What you should do: The span to copy runs from the line containing "This screenshot has height=563, width=968." to the last line below. Copy it exactly, with nothing else.

Records contained in a dataset:
== Segment start ==

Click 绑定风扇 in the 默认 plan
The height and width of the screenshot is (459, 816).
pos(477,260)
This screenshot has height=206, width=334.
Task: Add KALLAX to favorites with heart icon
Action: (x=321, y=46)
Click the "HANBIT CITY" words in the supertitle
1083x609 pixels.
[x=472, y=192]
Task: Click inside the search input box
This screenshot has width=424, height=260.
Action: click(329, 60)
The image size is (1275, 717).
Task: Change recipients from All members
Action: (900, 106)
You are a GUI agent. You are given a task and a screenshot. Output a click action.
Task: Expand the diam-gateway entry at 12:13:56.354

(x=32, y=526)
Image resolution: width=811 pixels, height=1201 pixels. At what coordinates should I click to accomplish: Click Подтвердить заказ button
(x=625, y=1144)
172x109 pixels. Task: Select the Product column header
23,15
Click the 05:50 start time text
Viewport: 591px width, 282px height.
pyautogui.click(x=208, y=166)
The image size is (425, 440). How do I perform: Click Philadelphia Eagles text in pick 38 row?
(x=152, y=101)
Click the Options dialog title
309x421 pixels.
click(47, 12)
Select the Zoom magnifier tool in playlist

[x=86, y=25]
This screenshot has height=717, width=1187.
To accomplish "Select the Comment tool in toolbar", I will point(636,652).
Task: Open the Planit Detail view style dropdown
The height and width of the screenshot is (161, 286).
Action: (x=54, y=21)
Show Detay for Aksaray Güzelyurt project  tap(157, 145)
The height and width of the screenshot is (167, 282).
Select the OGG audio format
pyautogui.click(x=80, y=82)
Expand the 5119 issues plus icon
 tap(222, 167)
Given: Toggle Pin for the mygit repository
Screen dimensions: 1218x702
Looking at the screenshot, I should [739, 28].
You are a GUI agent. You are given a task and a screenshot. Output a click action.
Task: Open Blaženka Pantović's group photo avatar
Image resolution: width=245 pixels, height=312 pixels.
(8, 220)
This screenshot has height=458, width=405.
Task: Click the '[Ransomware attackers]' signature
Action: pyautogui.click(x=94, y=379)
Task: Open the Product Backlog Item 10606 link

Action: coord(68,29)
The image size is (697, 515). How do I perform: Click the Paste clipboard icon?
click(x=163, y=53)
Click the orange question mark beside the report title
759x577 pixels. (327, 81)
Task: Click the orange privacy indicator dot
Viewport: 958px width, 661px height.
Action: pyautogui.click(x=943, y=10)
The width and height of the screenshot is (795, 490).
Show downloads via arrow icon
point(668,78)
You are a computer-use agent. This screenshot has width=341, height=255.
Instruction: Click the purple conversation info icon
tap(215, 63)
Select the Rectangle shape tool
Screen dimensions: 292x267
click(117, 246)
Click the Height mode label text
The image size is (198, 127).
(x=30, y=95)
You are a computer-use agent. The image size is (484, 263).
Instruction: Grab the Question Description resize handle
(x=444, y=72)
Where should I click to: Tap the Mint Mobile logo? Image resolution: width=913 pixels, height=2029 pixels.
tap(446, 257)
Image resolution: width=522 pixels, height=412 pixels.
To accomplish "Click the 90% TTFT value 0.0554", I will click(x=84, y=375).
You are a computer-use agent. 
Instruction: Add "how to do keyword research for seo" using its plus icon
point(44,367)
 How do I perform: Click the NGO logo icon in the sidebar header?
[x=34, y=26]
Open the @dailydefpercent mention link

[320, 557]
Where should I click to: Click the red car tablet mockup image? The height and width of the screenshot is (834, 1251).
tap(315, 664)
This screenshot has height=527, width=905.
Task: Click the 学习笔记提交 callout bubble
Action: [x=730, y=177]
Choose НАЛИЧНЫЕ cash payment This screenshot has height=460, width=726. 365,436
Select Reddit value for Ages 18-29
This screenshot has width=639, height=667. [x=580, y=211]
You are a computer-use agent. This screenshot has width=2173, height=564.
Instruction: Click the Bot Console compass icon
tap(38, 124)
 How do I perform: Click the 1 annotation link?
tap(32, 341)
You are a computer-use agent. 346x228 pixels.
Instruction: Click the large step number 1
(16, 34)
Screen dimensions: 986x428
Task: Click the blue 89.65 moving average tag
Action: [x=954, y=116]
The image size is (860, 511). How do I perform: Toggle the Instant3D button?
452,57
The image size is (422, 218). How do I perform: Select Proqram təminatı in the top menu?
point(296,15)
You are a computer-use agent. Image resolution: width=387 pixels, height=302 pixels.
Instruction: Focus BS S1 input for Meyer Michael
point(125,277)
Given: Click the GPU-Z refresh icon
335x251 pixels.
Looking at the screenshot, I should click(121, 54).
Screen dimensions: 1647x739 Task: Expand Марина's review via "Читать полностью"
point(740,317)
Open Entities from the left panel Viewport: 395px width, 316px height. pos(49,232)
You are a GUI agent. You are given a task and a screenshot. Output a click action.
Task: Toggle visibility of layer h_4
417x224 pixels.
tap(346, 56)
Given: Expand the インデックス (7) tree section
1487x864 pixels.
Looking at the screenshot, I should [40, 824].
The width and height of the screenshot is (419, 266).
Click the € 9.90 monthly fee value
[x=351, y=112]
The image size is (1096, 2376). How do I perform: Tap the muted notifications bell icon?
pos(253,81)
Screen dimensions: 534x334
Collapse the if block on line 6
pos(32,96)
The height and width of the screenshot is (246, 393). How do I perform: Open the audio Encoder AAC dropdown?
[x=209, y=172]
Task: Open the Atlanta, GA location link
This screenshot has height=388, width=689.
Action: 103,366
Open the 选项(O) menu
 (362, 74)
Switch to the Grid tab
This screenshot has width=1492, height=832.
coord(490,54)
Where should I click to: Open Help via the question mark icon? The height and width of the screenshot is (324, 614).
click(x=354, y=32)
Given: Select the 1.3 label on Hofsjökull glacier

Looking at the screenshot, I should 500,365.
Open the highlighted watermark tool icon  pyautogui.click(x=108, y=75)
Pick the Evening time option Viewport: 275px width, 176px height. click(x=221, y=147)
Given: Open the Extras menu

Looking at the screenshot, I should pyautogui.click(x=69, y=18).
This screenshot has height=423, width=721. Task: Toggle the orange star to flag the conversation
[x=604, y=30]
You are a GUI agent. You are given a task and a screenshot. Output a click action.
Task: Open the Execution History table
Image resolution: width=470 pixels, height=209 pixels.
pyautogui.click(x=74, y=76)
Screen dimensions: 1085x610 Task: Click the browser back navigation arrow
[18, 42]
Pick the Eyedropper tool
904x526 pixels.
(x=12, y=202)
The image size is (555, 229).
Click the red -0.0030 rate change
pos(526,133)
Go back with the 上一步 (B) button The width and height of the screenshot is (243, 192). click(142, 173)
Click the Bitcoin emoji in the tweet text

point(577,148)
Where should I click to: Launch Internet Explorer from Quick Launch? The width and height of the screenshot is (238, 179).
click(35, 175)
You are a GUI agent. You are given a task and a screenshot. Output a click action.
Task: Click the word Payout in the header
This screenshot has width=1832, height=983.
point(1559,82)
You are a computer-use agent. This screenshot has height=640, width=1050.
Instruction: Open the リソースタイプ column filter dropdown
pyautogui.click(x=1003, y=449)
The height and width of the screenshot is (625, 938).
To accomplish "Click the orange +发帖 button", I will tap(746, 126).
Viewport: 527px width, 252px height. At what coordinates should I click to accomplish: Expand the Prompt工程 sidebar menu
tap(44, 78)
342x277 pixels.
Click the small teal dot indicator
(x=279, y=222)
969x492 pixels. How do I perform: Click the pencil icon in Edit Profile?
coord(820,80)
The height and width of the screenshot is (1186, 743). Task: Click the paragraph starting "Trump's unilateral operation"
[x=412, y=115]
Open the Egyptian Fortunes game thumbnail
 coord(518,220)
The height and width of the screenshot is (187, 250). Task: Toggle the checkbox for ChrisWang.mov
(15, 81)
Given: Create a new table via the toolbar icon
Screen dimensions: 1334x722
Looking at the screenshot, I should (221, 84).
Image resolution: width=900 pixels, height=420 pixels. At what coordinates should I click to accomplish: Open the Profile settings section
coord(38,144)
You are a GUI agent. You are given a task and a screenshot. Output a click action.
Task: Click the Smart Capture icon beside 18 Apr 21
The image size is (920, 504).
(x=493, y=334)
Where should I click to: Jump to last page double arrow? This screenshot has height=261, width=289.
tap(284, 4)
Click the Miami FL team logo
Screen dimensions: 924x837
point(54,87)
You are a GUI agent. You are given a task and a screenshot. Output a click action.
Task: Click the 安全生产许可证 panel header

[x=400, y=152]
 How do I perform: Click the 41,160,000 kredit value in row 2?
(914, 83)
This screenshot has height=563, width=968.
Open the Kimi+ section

== Segment end ==

Answer for the task:
This screenshot has height=563, width=968.
Open the Kimi+ section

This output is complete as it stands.